A month ago, I joined some friends to embark on the ultimate weight loss trip combined with an episode of Survivor.  We did the West Coast Trail.  I took hundreds of photos, and thankfully for you, I will not show them all.  Not all at once, anyways.  So hereby, I present part one of the series, a trip into death and decay, and the life that flourishes as a result. 

Possibly Laetiporus sulphureus
I've never had the patience for fungi identification, but the more interesting forms seemed to deserve a photo, and this one was unique enough that browsing a few hundred photos on Google images turned up this name, so that's the name I'll stick with.

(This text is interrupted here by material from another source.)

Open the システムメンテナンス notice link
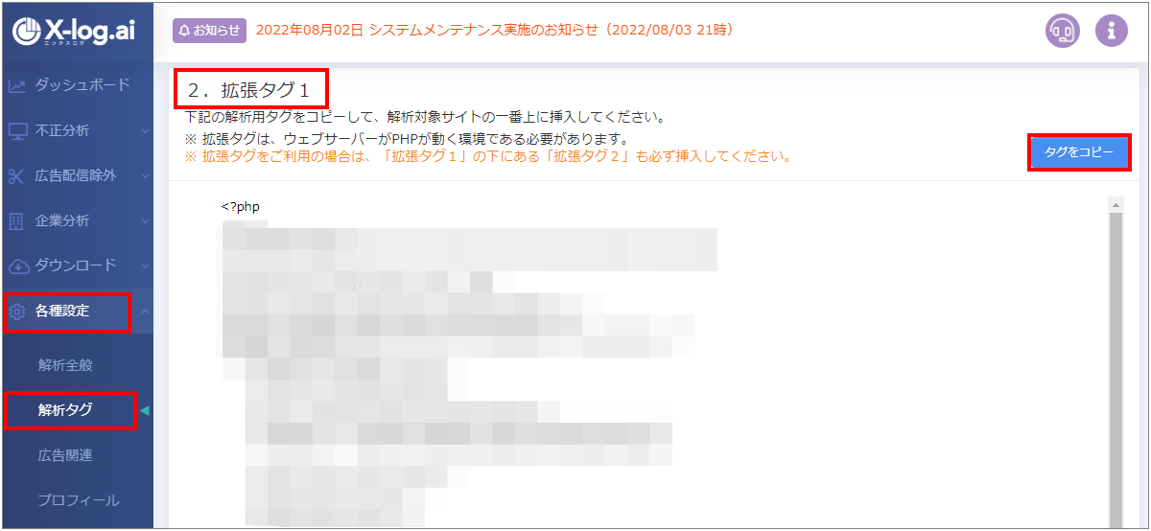Image resolution: width=1151 pixels, height=531 pixels. tap(495, 30)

A type of bolete?  Unfortunately, I didn't think of getting a photo of the underside

Gnome Plant
All the photos that I've been able to find of Indian Pipe show its flowers dropping down, and never in full bloom, so I am somewhat doubtful of the ID, though I have found nothing else remotely similar in appearance.  I found these inside a shallow hole of a long-rotten log.  Indian Pipe is actually a plant, and a parasitic one at that, but it's non-photosyntheticness puts it in this category.  **update** Thanks Hugh, this does indeed appear to be a gnome plant.  It's biology seems to be quite related to Indian Pipe, and even rarer.

Bleeding tooth mushroom (foreground)
The spores of the bleeding tooth mushroom settle on rotting carcasses, and continue to extract blood from them long after the rest of the forest has mossed over the body and bones.  At least that's what they want you to think.  In reality, the syrupy red liquid oozes out of the mushroom's pores.  It is not poisonous.  But you're not a vampire, so don't bother.